• EXERCISE DIRECTIONS:
Retype the listing word for word, from its first line through the line containing "coord(592,49)", both ends included.

• DATA RECORDS:
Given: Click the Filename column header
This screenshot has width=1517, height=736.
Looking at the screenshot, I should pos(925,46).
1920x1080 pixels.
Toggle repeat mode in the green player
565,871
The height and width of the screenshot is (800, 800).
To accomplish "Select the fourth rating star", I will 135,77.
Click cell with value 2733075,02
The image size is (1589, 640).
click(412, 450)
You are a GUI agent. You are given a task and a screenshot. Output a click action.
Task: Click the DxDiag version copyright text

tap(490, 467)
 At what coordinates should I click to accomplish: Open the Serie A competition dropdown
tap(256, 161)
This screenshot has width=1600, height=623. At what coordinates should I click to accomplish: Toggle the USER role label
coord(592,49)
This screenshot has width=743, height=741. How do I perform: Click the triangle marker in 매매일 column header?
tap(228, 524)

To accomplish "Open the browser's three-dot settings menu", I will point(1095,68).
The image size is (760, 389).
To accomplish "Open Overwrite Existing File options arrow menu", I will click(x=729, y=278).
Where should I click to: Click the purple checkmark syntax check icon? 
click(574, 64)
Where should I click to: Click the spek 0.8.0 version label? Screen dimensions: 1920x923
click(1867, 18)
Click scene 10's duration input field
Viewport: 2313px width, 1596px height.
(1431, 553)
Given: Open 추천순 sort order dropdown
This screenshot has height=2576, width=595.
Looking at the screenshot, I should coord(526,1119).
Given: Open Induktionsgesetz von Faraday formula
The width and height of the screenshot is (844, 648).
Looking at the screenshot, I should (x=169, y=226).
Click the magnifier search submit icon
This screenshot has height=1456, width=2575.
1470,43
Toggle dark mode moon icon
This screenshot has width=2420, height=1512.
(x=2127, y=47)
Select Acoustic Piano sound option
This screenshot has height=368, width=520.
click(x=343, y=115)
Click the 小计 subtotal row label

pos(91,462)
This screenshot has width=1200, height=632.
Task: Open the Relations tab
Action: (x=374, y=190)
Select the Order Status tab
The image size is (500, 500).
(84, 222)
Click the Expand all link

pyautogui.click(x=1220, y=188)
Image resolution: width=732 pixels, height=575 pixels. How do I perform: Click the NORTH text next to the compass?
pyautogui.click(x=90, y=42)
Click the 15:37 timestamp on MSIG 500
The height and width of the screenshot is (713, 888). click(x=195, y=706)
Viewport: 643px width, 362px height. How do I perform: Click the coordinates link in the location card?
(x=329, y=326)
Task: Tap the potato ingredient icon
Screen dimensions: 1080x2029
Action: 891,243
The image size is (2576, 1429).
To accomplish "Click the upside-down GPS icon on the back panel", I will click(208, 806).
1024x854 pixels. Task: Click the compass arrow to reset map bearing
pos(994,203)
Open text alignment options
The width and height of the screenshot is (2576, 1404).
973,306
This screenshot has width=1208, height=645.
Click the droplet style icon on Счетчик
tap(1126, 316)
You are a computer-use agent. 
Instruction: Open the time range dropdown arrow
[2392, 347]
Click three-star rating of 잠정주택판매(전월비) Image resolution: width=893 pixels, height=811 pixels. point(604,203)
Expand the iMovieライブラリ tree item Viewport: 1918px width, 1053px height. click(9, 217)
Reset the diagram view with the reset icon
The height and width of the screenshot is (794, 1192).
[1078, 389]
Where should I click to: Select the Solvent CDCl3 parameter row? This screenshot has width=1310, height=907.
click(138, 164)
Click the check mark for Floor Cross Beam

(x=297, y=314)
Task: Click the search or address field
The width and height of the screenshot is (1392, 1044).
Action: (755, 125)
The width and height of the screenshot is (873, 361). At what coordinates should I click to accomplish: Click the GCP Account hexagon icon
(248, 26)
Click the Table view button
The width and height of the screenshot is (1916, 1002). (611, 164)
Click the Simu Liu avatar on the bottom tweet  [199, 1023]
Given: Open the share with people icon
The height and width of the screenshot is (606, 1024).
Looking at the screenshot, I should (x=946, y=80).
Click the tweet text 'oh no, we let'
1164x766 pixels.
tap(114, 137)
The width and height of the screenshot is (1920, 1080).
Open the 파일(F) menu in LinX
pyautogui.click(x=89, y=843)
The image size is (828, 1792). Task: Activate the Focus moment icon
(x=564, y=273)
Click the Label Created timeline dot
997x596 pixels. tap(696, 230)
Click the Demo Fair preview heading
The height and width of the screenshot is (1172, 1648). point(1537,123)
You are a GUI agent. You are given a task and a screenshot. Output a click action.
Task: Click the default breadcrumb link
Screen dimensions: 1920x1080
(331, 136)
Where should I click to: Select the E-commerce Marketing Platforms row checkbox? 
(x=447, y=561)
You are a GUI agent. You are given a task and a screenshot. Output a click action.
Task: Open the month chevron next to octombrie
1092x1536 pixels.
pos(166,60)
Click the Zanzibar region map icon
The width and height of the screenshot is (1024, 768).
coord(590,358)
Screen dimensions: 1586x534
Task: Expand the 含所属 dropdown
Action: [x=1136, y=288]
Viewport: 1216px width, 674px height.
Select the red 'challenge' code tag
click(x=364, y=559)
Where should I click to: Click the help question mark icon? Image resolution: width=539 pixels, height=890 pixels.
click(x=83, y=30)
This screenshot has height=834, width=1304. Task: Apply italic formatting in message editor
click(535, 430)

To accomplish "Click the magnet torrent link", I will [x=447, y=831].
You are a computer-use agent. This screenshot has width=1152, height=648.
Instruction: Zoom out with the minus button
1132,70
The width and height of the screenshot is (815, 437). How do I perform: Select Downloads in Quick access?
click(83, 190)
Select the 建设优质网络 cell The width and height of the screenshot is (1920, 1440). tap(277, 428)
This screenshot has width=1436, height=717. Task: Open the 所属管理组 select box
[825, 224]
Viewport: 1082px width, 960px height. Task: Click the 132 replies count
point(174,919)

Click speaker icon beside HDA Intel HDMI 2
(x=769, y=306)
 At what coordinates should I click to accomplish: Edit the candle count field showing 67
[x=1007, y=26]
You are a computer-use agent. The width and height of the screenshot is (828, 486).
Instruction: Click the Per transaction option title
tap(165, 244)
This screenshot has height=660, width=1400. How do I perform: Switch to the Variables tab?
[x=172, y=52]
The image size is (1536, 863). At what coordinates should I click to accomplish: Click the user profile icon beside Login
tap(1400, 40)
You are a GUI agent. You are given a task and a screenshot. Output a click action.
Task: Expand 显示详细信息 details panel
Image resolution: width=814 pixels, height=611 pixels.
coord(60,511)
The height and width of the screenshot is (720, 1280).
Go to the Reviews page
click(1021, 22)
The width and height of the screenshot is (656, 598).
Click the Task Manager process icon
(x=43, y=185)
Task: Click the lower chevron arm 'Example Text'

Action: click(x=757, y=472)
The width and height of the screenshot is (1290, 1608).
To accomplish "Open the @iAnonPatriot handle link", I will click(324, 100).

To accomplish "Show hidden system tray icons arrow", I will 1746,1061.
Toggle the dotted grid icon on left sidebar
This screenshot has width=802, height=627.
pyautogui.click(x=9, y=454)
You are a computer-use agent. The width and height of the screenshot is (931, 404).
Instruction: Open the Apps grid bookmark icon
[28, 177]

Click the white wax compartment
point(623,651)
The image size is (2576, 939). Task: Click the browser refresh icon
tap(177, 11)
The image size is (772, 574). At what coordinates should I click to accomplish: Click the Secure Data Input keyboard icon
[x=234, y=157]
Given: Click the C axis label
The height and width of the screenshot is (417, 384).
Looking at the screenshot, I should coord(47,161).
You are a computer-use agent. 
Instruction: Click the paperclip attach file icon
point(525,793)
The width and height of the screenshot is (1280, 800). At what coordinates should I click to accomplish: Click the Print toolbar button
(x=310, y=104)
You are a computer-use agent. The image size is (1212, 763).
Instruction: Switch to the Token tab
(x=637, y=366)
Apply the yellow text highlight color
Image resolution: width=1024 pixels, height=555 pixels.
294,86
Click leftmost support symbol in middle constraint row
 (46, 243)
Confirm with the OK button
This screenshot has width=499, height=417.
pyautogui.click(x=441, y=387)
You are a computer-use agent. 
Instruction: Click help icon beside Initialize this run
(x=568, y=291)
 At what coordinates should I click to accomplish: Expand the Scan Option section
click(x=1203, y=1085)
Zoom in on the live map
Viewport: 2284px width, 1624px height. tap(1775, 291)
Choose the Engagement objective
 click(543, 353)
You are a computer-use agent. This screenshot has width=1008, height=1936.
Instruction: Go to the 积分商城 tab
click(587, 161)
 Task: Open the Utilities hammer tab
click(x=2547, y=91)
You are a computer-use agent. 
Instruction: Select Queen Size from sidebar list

• EXPECTED ANSWER:
Given: Click the Filename column header
This screenshot has width=1517, height=736.
Looking at the screenshot, I should pos(925,46).
1920x1080 pixels.
Toggle repeat mode in the green player
565,871
The height and width of the screenshot is (800, 800).
To accomplish "Select the fourth rating star", I will 135,77.
Click cell with value 2733075,02
The image size is (1589, 640).
click(412, 450)
You are a GUI agent. You are given a task and a screenshot. Output a click action.
Task: Click the DxDiag version copyright text

tap(490, 467)
 At what coordinates should I click to accomplish: Open the Serie A competition dropdown
tap(256, 161)
This screenshot has width=1600, height=623. At what coordinates should I click to accomplish: Toggle the USER role label
coord(592,49)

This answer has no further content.